Now; if we were smart all this could be stopped by voting for the legalization of the drug THC.

As far as I know no one has smoked some and gone out and committed violent crimes, suicide, as they do on prescription pain killers, meth, booze, heroin, well you get the picture.

I feel this doctor has been wrongfully accused by a jealous co-worker who didn’t have,pockets full of cash, stranger things have happened.

And if you really need proof, go and see Dr. Krakovesky at the old pain center on foothill, talk about a racket, you fill out a first grade comic and they see you for five minutes, fill yours scripts for powerful pain killers and dangerous tranquilizers, but watch out, a few misguided words out of your month and this nice doctor becomes Hitler, stating ,”How about I dismiss you as a patient,” in a heavy German accent!

I went cold turkey off highly addictive medicines, causing me to never trust anyone in specialized medicine, and to put it bluntly, suffer at the hands of the Dictator at the Pain Center, Dr. Krakovesky. Don’t ever go there and if you are unfortunate enough to have too, beware they can take it all away, at least you can buy more pot, if you run out.


We allow Tylenol _an over the counter drug_ to be made in another county, skirt the Food and Drug Administration’s inspection of the product, sicken people with contaminants [all lots of Tylenol arthritis have been recalled recently please google], and we don’t allow the use of medical marijuana.

Un believable


Well with all the people flocking for a marijuana recommendation, I think it’s time to just legalize it and stop all the confusion and game playing. The people want it and they have voted on it. This is no different than when there was prohibition. When the people want something they will get it by whatever means necessary, lets stop bogging down the legal system over a bunch of bogus propaganda. There is nothing wrong with marijuana. Alcohol is far more destructive and most people who use marijuana detest alcohol. “In with marijuana, out with alcohol”, say I.
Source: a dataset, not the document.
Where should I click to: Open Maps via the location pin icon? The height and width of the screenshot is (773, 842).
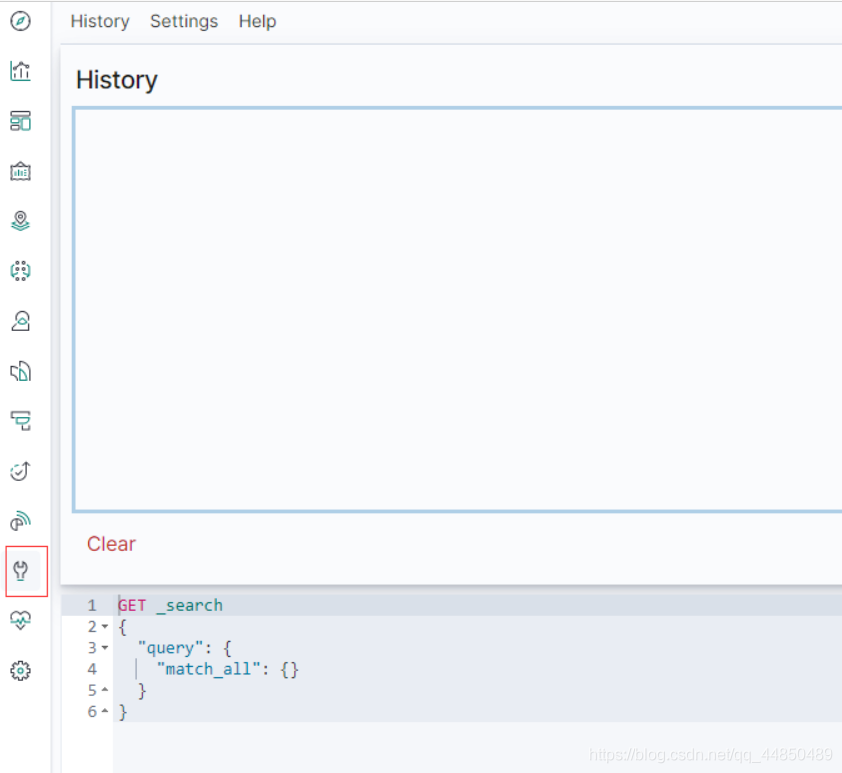[20, 221]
I will discuss this doctor’s care. I am a 47 year old male that lost my home in a fire that almost killed my wife and I. I started to have anxiety attacks to the point one sent me to the emergency room because I thought I was having a heart attack. My family doctor prescribed Xanex OVER THE PHONE without even seeing me. I just had to walk into the office and pick up the prescription. Xanex made me a zombie all day which does not fare well with the type of work that I am in. I went to see Dr. Rees, got a rec and haven’t looked back since. I medicate only in the evening before bed and no more severe attacks. Every time I have been there, the girl at the front desk has always taken my money, not the doc. Some people are such a joke. To think that regular doctor’s a some kind of GOD is completely off base. They get kickbacks from big Pharm all the time for prescribing a drug. Where do you think the free samples come from? Anywhoo, the state senate is looking at legalization as we speak.


So, you are a guy with anxiety who smokes a little dope. Why not let Jack Daniels take care of your troubles like the rest of us?
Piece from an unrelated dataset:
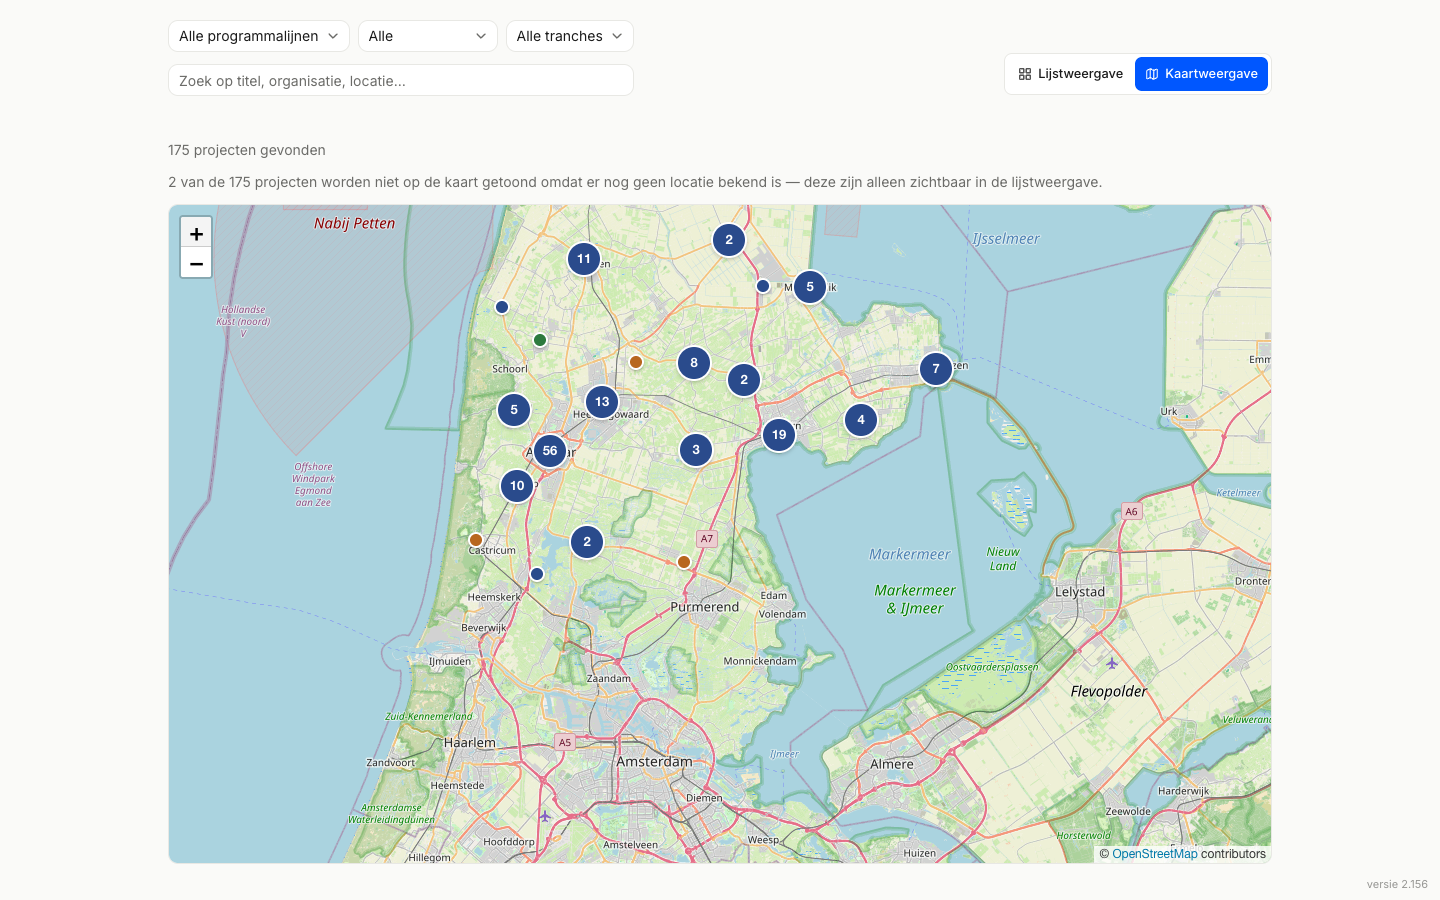
Task: Click the cluster marker labeled 10
Action: tap(517, 486)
They have morphine, demoral (sp?),oxycontin and a host of other pain killers. Should we just limit it to one choice? Plus, I don’t like Jack Daniels. This is America. We get to choose.


I am a doctor and there are no “kickbacks” for giving out samples, in fact it’s extra work and done as a courtesy to the patient. The kickbacks stopped more than 8 yrs ago they are not legal anymore. The samples are “free” to the patient and extra work, logging, storage space, regulation, etc to the doctor. the doctor makes no money off this whatsoever so you have no clue what you are talking about.


I stand corrected. Didn’t know they changed that 8 years ago. I might not have had a clue about the kickbacks but the rest of my post is fact Nancy33.


I agree with DeepBlueSLO that the step to take is an alert to the medical board. If the accusations are true, it should be discovered by that body and not first tried in the press.